Given problem ::
Copy out the material word for word, beginning at the line that has "Given: Expand the 采购单据 sidebar menu" and stopping after the line that has "click(149, 250)".

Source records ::
──────

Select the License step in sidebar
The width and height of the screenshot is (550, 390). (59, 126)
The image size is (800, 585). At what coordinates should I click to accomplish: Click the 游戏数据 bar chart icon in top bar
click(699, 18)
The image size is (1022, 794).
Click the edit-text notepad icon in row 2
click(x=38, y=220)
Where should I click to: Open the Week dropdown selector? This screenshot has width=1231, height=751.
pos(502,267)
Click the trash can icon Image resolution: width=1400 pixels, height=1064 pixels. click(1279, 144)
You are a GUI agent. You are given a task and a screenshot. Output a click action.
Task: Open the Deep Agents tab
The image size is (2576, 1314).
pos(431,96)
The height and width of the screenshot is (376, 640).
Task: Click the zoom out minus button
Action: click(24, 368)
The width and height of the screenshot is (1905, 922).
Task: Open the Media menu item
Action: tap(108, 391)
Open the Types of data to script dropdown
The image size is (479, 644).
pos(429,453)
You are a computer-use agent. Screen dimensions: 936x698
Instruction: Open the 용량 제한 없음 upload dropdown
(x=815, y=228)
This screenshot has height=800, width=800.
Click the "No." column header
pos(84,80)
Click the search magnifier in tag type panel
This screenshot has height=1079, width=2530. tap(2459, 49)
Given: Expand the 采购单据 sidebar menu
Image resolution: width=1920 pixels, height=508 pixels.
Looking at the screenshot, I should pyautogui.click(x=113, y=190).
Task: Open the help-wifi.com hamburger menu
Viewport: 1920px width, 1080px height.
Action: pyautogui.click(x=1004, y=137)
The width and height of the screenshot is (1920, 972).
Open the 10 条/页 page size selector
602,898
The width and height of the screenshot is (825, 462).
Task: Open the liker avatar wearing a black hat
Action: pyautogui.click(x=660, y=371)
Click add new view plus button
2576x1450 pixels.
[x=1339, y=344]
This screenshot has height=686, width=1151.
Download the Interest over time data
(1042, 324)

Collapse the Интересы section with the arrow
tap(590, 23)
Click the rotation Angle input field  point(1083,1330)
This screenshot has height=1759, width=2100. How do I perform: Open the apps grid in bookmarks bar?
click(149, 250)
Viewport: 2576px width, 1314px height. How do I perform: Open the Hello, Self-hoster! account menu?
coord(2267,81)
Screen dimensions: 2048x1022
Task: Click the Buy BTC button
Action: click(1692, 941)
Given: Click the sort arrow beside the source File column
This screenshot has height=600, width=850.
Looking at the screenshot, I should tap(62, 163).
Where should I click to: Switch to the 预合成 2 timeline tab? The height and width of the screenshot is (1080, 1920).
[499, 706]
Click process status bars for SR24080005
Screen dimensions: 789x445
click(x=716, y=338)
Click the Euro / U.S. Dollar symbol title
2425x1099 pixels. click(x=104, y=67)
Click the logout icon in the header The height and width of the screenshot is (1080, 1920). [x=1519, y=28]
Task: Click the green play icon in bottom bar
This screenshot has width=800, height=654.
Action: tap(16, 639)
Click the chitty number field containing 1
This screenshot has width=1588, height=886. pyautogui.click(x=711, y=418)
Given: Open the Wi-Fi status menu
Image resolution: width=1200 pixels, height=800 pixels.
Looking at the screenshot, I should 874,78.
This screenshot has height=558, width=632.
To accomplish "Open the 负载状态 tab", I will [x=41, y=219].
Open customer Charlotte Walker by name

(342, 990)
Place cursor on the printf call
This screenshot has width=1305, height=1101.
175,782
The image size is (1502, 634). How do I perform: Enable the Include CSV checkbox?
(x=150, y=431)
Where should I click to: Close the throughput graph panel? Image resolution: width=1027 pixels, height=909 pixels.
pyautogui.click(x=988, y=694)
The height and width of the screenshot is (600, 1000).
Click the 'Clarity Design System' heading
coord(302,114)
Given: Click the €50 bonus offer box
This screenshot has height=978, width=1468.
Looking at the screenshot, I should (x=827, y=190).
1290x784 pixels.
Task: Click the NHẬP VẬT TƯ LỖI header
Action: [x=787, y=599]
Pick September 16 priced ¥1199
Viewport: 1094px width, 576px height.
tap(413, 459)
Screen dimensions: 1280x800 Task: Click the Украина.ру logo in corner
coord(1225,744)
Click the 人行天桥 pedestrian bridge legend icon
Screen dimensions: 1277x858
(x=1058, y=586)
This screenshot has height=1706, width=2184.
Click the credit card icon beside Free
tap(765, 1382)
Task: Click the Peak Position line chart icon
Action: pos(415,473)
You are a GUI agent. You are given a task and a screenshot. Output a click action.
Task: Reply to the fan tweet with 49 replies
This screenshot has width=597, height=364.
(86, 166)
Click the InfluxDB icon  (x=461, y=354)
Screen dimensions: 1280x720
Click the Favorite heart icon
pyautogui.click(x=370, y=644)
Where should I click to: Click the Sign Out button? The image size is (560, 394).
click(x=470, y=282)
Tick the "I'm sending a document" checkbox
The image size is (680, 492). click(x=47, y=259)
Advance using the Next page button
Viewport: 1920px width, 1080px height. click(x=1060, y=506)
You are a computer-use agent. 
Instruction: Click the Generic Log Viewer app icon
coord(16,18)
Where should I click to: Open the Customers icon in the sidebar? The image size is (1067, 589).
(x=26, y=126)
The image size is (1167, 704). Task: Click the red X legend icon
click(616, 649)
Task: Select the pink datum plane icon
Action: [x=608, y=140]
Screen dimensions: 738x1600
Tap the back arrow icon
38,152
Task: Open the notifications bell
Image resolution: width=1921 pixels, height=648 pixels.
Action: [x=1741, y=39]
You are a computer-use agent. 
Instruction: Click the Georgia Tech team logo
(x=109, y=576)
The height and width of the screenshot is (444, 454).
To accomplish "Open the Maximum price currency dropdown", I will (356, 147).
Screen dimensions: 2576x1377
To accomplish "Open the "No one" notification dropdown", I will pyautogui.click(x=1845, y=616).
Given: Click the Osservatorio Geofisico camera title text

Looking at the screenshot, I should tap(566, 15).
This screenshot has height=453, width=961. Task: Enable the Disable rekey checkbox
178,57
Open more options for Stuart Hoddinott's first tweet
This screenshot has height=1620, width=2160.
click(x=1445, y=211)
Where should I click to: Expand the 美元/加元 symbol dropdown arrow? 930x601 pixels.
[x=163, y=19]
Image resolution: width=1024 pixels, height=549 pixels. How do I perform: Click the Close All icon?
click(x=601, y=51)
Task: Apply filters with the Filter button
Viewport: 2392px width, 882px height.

──────

Output of the task ::
Given: Expand the 采购单据 sidebar menu
Image resolution: width=1920 pixels, height=508 pixels.
Looking at the screenshot, I should pyautogui.click(x=113, y=190).
Task: Open the help-wifi.com hamburger menu
Viewport: 1920px width, 1080px height.
Action: pyautogui.click(x=1004, y=137)
The width and height of the screenshot is (1920, 972).
Open the 10 条/页 page size selector
602,898
The width and height of the screenshot is (825, 462).
Task: Open the liker avatar wearing a black hat
Action: pyautogui.click(x=660, y=371)
Click add new view plus button
2576x1450 pixels.
[x=1339, y=344]
This screenshot has height=686, width=1151.
Download the Interest over time data
(1042, 324)

Collapse the Интересы section with the arrow
tap(590, 23)
Click the rotation Angle input field  point(1083,1330)
This screenshot has height=1759, width=2100. How do I perform: Open the apps grid in bookmarks bar?
click(149, 250)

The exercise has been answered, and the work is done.